Question

The tonga trench in the pacific ocean is 36,000 feet deep. assuming that sea water has an average density of 1.04 g/cm3, calculate the absolute (total) pressure at the bottom of the trench in atmospheres. (1.00 in = 2.54 cm, 1.00 atm = 1.01 × 105 pa)

Answer 1

1110 atm    

Let's start by calculating how many cm deep is 36,000 feet. 

 36000 ft * 12 in/ft * 2.54 cm/in = 1097280 cm   

 Now calculate how much a column of water 1 cm square and that tall would mass. 

 1097280 cm * 1.04 g/cm^3 = 1141171.2 g/cm^2   

 We now have a number using g/cm^2 as it's unit and we desire a unit of Pascals ( kg/(m*s^2) ).  

 It's pretty obvious how to convert from g to kg.

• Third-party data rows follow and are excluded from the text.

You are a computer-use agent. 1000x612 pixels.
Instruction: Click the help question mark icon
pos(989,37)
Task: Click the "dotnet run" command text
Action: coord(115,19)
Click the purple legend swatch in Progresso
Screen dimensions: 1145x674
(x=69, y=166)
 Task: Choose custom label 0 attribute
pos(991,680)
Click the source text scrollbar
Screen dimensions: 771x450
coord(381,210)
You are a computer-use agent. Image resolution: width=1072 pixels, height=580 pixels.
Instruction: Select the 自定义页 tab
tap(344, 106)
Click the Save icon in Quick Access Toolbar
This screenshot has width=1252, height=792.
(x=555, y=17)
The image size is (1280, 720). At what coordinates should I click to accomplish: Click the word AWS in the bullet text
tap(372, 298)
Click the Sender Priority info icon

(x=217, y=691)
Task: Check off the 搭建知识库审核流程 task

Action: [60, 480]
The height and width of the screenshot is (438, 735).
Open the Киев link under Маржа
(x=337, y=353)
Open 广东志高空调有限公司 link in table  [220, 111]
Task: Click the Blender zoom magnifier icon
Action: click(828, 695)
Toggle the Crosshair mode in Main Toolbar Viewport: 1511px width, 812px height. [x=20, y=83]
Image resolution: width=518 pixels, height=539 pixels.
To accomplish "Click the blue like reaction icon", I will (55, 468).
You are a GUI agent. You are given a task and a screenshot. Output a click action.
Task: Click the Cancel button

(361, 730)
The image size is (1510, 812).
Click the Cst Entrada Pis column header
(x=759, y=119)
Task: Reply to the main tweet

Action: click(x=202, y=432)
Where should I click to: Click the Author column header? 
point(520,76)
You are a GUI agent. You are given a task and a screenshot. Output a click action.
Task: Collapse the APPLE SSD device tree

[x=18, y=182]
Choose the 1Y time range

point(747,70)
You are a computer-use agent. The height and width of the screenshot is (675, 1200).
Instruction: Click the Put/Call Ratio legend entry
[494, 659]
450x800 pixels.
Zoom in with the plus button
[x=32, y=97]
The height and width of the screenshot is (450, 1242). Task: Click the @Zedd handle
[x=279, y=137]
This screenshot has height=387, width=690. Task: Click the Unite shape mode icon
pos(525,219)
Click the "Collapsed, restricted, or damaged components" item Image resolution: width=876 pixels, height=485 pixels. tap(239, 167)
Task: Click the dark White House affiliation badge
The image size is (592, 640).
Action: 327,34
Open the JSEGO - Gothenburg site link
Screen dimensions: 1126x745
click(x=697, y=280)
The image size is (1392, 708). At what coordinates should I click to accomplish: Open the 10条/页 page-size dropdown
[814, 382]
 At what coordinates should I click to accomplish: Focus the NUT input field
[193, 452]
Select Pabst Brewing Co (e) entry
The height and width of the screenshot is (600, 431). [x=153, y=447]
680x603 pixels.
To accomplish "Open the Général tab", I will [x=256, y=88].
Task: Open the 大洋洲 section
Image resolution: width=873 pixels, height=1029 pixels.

But going from cm^2 to m is problematical. Additionally, the s^2 value is also a problem since nothing in the value has seconds as an unit. This indicates that a value has been omitted. We need something with a s^2 term and an additional length term. And what pops into mind is gravitational acceleration which is m/s^2. So let's multiply that in after getting that cm^2 term into m^2 and the g term into kg.   

 1141171.2 g/cm^2 / 1000 g/kg * 100 cm/m * 100 cm/m = 11411712 kg/m^2 

 11411712 kg/m^2 * 9.8 m/s^2 = 111834777.6 kg/(m*s^2) = 111834777.6 Pascals   

 Now to convert to atm 

 111834777.6 Pa / 1.01x10^5 Pa/atm = 1107.2750 atm   

 Now we gotta add in the 1 atm that the atmosphere actually provides (but if you look closely, you'll realize that it won't affect the final result). 

 1107.274 atm + 1 atm = 1108.274 atm   

 And finally, round to 3 significant figures since that's the accuracy of our data, giving 1110 atm.